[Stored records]
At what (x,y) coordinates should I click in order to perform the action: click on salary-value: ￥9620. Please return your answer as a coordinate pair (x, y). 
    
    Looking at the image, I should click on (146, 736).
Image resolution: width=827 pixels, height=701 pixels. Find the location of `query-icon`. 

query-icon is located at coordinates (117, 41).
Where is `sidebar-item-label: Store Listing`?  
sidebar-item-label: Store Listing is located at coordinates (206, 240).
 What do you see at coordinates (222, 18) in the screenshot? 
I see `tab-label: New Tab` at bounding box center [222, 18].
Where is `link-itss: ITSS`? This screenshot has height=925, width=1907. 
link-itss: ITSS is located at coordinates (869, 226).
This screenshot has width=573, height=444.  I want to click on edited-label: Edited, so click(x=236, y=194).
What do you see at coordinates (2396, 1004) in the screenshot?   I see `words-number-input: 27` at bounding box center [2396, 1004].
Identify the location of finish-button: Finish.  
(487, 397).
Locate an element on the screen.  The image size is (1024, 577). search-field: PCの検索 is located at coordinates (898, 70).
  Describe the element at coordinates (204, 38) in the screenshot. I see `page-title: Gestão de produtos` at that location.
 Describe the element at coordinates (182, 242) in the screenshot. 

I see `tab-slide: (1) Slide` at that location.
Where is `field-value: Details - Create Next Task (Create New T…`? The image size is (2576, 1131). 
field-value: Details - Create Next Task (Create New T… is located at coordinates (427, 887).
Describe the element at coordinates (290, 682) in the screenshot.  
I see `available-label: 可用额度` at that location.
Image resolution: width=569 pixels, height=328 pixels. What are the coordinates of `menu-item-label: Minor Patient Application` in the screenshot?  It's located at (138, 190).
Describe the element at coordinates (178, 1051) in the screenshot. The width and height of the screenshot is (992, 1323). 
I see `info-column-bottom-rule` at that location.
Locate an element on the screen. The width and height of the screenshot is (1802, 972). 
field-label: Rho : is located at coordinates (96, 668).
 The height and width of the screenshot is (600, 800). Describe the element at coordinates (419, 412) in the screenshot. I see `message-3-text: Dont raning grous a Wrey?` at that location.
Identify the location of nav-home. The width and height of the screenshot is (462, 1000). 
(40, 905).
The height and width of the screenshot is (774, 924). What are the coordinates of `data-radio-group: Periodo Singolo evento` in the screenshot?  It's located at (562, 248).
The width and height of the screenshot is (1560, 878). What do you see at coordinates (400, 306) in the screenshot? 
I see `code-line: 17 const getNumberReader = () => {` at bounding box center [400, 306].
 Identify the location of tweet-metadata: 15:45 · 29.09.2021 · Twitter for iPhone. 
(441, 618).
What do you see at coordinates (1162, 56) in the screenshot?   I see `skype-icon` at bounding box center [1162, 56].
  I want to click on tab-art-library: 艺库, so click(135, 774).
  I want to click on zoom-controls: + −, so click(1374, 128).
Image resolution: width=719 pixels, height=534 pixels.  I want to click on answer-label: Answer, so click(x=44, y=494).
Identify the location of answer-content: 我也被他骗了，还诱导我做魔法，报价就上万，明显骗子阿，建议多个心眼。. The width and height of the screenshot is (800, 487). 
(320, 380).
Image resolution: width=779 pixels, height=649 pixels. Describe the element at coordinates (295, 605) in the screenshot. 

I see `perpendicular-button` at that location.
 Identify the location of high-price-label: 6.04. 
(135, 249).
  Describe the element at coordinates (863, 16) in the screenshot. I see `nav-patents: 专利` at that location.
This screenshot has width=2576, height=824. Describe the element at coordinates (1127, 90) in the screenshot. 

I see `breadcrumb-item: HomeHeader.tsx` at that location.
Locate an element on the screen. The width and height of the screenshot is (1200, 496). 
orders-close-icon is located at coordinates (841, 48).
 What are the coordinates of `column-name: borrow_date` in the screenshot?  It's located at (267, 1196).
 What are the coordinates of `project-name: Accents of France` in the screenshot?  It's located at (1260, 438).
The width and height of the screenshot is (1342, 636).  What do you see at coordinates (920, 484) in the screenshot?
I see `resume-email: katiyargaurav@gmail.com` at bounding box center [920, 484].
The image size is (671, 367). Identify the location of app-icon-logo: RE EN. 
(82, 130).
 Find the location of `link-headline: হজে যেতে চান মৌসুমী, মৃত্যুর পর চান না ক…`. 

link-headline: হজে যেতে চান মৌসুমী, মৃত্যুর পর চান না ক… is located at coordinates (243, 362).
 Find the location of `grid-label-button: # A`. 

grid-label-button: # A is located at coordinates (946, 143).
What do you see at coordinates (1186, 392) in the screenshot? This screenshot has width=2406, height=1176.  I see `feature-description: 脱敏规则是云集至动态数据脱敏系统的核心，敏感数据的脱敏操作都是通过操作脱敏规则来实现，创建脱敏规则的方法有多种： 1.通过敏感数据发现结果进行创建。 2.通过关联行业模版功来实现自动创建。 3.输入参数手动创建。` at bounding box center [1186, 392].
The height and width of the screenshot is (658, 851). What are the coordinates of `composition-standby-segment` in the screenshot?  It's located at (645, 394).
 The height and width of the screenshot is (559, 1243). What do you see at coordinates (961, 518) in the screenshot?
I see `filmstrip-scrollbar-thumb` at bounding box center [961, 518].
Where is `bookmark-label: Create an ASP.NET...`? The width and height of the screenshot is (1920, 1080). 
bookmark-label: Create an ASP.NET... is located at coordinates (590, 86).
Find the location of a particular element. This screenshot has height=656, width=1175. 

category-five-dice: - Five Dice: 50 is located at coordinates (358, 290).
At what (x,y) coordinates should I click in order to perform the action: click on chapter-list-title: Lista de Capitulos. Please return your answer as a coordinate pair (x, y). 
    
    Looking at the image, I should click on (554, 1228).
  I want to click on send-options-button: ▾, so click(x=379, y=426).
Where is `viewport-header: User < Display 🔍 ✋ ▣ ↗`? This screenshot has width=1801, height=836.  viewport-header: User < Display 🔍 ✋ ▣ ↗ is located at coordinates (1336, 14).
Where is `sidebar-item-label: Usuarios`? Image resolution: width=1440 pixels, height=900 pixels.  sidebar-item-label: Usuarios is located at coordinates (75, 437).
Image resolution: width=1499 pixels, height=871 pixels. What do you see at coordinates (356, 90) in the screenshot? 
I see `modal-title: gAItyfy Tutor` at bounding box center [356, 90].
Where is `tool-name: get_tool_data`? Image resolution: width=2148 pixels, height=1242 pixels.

What this task involves:
Could you echo every line of the stored records above, character for character?

Your response:
At what (x,y) coordinates should I click in order to perform the action: click on salary-value: ￥9620. Please return your answer as a coordinate pair (x, y). 
    
    Looking at the image, I should click on (146, 736).
Image resolution: width=827 pixels, height=701 pixels. Find the location of `query-icon`. 

query-icon is located at coordinates (117, 41).
Where is `sidebar-item-label: Store Listing`?  
sidebar-item-label: Store Listing is located at coordinates (206, 240).
 What do you see at coordinates (222, 18) in the screenshot? 
I see `tab-label: New Tab` at bounding box center [222, 18].
Where is `link-itss: ITSS`? This screenshot has height=925, width=1907. 
link-itss: ITSS is located at coordinates (869, 226).
This screenshot has width=573, height=444.  I want to click on edited-label: Edited, so click(x=236, y=194).
What do you see at coordinates (2396, 1004) in the screenshot?   I see `words-number-input: 27` at bounding box center [2396, 1004].
Identify the location of finish-button: Finish.  
(487, 397).
Locate an element on the screen.  The image size is (1024, 577). search-field: PCの検索 is located at coordinates (898, 70).
  Describe the element at coordinates (204, 38) in the screenshot. I see `page-title: Gestão de produtos` at that location.
 Describe the element at coordinates (182, 242) in the screenshot. 

I see `tab-slide: (1) Slide` at that location.
Where is `field-value: Details - Create Next Task (Create New T…`? The image size is (2576, 1131). 
field-value: Details - Create Next Task (Create New T… is located at coordinates (427, 887).
Describe the element at coordinates (290, 682) in the screenshot.  
I see `available-label: 可用额度` at that location.
Image resolution: width=569 pixels, height=328 pixels. What are the coordinates of `menu-item-label: Minor Patient Application` in the screenshot?  It's located at (138, 190).
Describe the element at coordinates (178, 1051) in the screenshot. The width and height of the screenshot is (992, 1323). 
I see `info-column-bottom-rule` at that location.
Locate an element on the screen. The width and height of the screenshot is (1802, 972). 
field-label: Rho : is located at coordinates (96, 668).
 The height and width of the screenshot is (600, 800). Describe the element at coordinates (419, 412) in the screenshot. I see `message-3-text: Dont raning grous a Wrey?` at that location.
Identify the location of nav-home. The width and height of the screenshot is (462, 1000). 
(40, 905).
The height and width of the screenshot is (774, 924). What are the coordinates of `data-radio-group: Periodo Singolo evento` in the screenshot?  It's located at (562, 248).
The width and height of the screenshot is (1560, 878). What do you see at coordinates (400, 306) in the screenshot? 
I see `code-line: 17 const getNumberReader = () => {` at bounding box center [400, 306].
 Identify the location of tweet-metadata: 15:45 · 29.09.2021 · Twitter for iPhone. 
(441, 618).
What do you see at coordinates (1162, 56) in the screenshot?   I see `skype-icon` at bounding box center [1162, 56].
  I want to click on tab-art-library: 艺库, so click(135, 774).
  I want to click on zoom-controls: + −, so click(1374, 128).
Image resolution: width=719 pixels, height=534 pixels.  I want to click on answer-label: Answer, so click(x=44, y=494).
Identify the location of answer-content: 我也被他骗了，还诱导我做魔法，报价就上万，明显骗子阿，建议多个心眼。. The width and height of the screenshot is (800, 487). 
(320, 380).
Image resolution: width=779 pixels, height=649 pixels. Describe the element at coordinates (295, 605) in the screenshot. 

I see `perpendicular-button` at that location.
 Identify the location of high-price-label: 6.04. 
(135, 249).
  Describe the element at coordinates (863, 16) in the screenshot. I see `nav-patents: 专利` at that location.
This screenshot has width=2576, height=824. Describe the element at coordinates (1127, 90) in the screenshot. 

I see `breadcrumb-item: HomeHeader.tsx` at that location.
Locate an element on the screen. The width and height of the screenshot is (1200, 496). 
orders-close-icon is located at coordinates (841, 48).
 What are the coordinates of `column-name: borrow_date` in the screenshot?  It's located at (267, 1196).
 What are the coordinates of `project-name: Accents of France` in the screenshot?  It's located at (1260, 438).
The width and height of the screenshot is (1342, 636).  What do you see at coordinates (920, 484) in the screenshot?
I see `resume-email: katiyargaurav@gmail.com` at bounding box center [920, 484].
The image size is (671, 367). Identify the location of app-icon-logo: RE EN. 
(82, 130).
 Find the location of `link-headline: হজে যেতে চান মৌসুমী, মৃত্যুর পর চান না ক…`. 

link-headline: হজে যেতে চান মৌসুমী, মৃত্যুর পর চান না ক… is located at coordinates (243, 362).
 Find the location of `grid-label-button: # A`. 

grid-label-button: # A is located at coordinates (946, 143).
What do you see at coordinates (1186, 392) in the screenshot? This screenshot has width=2406, height=1176.  I see `feature-description: 脱敏规则是云集至动态数据脱敏系统的核心，敏感数据的脱敏操作都是通过操作脱敏规则来实现，创建脱敏规则的方法有多种： 1.通过敏感数据发现结果进行创建。 2.通过关联行业模版功来实现自动创建。 3.输入参数手动创建。` at bounding box center [1186, 392].
The height and width of the screenshot is (658, 851). What are the coordinates of `composition-standby-segment` in the screenshot?  It's located at (645, 394).
 The height and width of the screenshot is (559, 1243). What do you see at coordinates (961, 518) in the screenshot?
I see `filmstrip-scrollbar-thumb` at bounding box center [961, 518].
Where is `bookmark-label: Create an ASP.NET...`? The width and height of the screenshot is (1920, 1080). 
bookmark-label: Create an ASP.NET... is located at coordinates (590, 86).
Find the location of a particular element. This screenshot has height=656, width=1175. 

category-five-dice: - Five Dice: 50 is located at coordinates (358, 290).
At what (x,y) coordinates should I click in order to perform the action: click on chapter-list-title: Lista de Capitulos. Please return your answer as a coordinate pair (x, y). 
    
    Looking at the image, I should click on (554, 1228).
  I want to click on send-options-button: ▾, so click(x=379, y=426).
Where is `viewport-header: User < Display 🔍 ✋ ▣ ↗`? This screenshot has width=1801, height=836.  viewport-header: User < Display 🔍 ✋ ▣ ↗ is located at coordinates (1336, 14).
Where is `sidebar-item-label: Usuarios`? Image resolution: width=1440 pixels, height=900 pixels.  sidebar-item-label: Usuarios is located at coordinates (75, 437).
Image resolution: width=1499 pixels, height=871 pixels. What do you see at coordinates (356, 90) in the screenshot? 
I see `modal-title: gAItyfy Tutor` at bounding box center [356, 90].
Where is `tool-name: get_tool_data`? Image resolution: width=2148 pixels, height=1242 pixels.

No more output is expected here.